- **The task**
Output only the stretch of the listing that starts at the line containing "This screenshot has height=669, width=724." and ends at the line containing "The height and", reproduced exactly with both ends.

- **Given data**
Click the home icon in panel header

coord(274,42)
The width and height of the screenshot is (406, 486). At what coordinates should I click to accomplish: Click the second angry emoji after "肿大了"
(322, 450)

...

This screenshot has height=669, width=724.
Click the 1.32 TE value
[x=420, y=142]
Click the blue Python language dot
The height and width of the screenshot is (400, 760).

---

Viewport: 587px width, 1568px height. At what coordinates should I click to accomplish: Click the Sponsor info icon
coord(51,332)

- **Completed exercise**
This screenshot has height=669, width=724.
Click the 1.32 TE value
[x=420, y=142]
Click the blue Python language dot
The height and width of the screenshot is (400, 760).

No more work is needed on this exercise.